„Brat Summer“ auf allen Social Media-Plattformen: Warum hässlich das neue Cool ist
In den letzten Wochen sind Inhalte auf Social Media besonders oft neongrün. Zusätzlich nutzen User:innen unscharfe Schrift in Arial. Der Ursprung ist das Album „brat“ (auf Deutsch: Göre) der Pop-Sängerin Charli XCX. Auf dem Cover steht der Titel mittig auf dem berühmt gefärbten Hintergrund. Zusätzlich ist das Bild hochskaliert. Statt klaren Kanten wirkt so die Schrift unscharf und verpixelt. Eigentlich hässlich, oder?
Auf TikTok und Co. feiern jedoch viele Nutzer:innen den „Brat Summer“. In dem Trend möchten Nutzer:innen selbstbewusst, frech und uninteressiert wirken. Ganz zu der deutschen Übersetzung „Göre“ passt der Trend also nicht.

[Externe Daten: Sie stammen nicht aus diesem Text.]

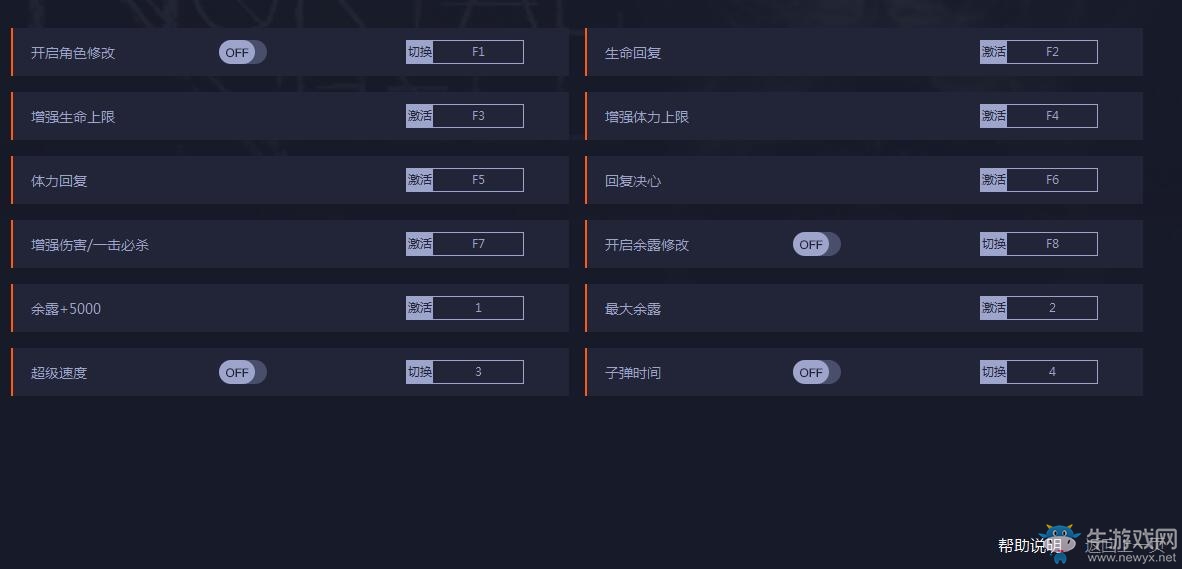The width and height of the screenshot is (1182, 569).
Task: Toggle the 开启余露修改 OFF switch
Action: tap(816, 244)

Doch liegt der Erfolg des Trends nur an der Musik von Charli XCX? Oder steckt doch mehr dahinter?
Marken nutzen den Trend
Mittlerweile gibt es sogar Websites, wie den Bratgenerator, mit denen User:innen beliebigen Text im Stile des Covers nachbilden können. Und auch viele Brands springen auf. Sogar die offizielle Kampagnen-Seite der Präsidentschaftskandidatin Kamala Harris nutzt den Stil des Covers auf X als Header-Bild und auf Instagram für Posts. Field Roast, ein Unternehmen, das Fleischersatzprodukte herstellt, startet passend zum Trend eine „Bratwurst“-Kampagne. Auch hierzulande postet der Deutsche Gewerkschaftsbund (DGB) auf Instagram im Brat-Design.

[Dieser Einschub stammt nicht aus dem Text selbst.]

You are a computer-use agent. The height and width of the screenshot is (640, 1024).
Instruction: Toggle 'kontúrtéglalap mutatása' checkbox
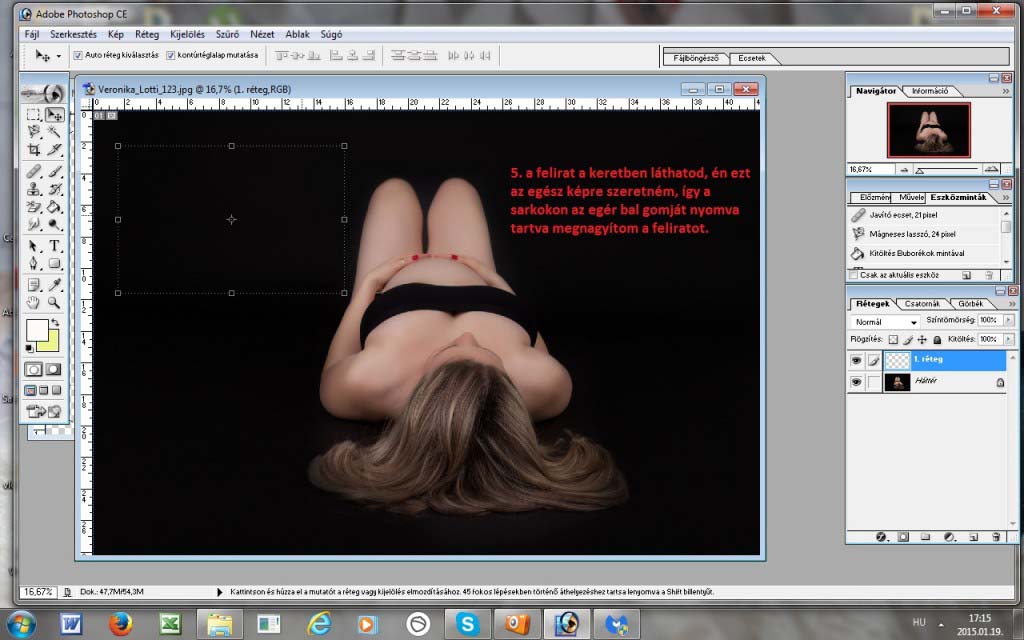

Immer häufiger greifen Marken Internet-Hypes auf, die meistens aus TikTok oder Reddit stammen. Die Nutzung solcher Trends nennt sich popkulturelles Marketing. Ob ein Trend zur Brand passt, hängt dabei immer auch vom Unternehmen ab. Denn die Adaption muss auch authentisch wirken, sonst kann auch ein Post im Brat-Style Schaden anrichten. Wie popkulturelles-Marketing gelingen kann, erfährst du übrigens im aktuellen t3n-Podcast.
Und das hässliche Design?
Für viele Social-Media-Manager:innen und Designer:innen fühlt es sich trotzdem falsch an, Posts im Brat-Design zu posten. Die grüne Farbe ist zwar auffällig, aber wirkt auch etwas billig. Ebenso ist Arial als Schriftart bei einigen Kreativen verpönt. Denn der Font gilt als billige Kopie der beliebten Helvetica. Doch selbst der Brat-Summer ist nur ein kleiner Trend in einer immer größer werdenden Bewegung.

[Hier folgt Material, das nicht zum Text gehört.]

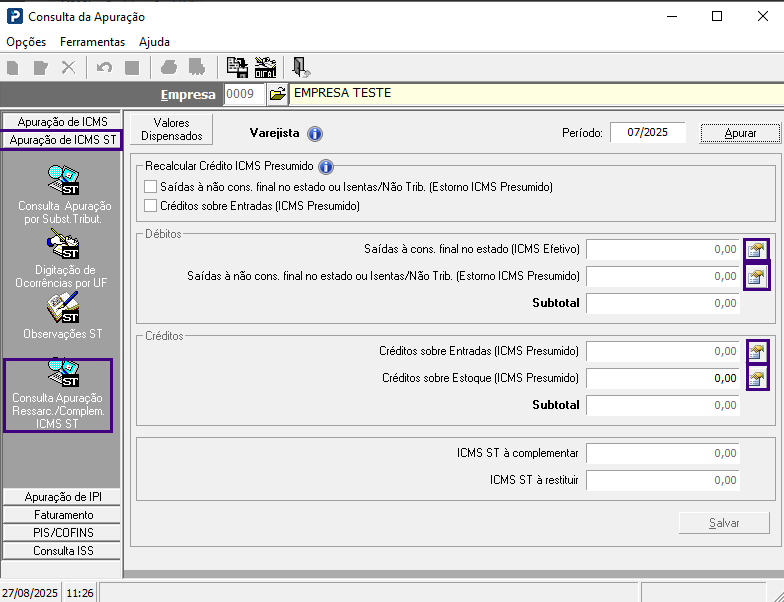The width and height of the screenshot is (784, 602).
Task: Open the Ferramentas menu
Action: [92, 42]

Denn auf Social-Media nutzen immer mehr Accounts absichtlich hässliches Design. Dabei hat der Trend seinen Ursprung im Anti-Design, einem Begriff, den es schon seit den 1960er-Jahren gibt. Ursprünglich bezog sich die Bewegung auf Gebrauchsgegenstände, die immer mehr Fahrt aufnimmt. Statt sauberen, geordneten Looks, die zum Verkaufen anregen sollen, wollten die Begründer:innen Konventionen sprengen. Was traditionell als schön und optisch ansprechend gilt, wird absichtlich abgelehnt.
Doch nicht nur Charli XCX profitiert von absichtlich hässlicher Gestaltung auf Social Media. Der Instagram-Kanal Grussmausi hat beispielsweise über 100.000 Follower:innen und postet Content mit grellen Farben und Tieren im Stil der frühen 2000er. Auf TikTok fing die Creatorin Emily Zugay schon 2021 damit an, Logos bekannter Marken hässlich neu zu gestalten. Und die Brands? Sie machten bei dem Spiel sogar mit und übernahmen zeitweise ihre Designs für die TikTok-Accounts.
Und auch die Cornflakes-Marke Surreal gestaltet viele ihrer Kampagnen absichtlich hässlich. So nutzen sie in einer Plakatkampagne absichtlich die verpönte Schriftart Comic Sans oder nutzen einfach einen Screenshot aus einer Power-Point-Präsentation. Ähnlich wie beim Cover von Charli XCX entsteht ein cooler und uninteressierter Eindruck. Die Botschaft ist klar: Das Design ist uns egal, die Message nicht. Und genau das Hässliche fällt dann besonders auf.
Ähnlich wie beim popkulturellen Marketing ist absichtlich schlechtes Design kein Allzweckmittel. Denn: Auch hier muss das Design zur Botschaft passen. Gelingt das nicht, kann die Marke billig und deplatziert wirken. Passt das hässliche Design zur Kampagne (und zur Brand), sorgt es für ordentlich Aufmerksamkeit und unterstreicht die Botschaft.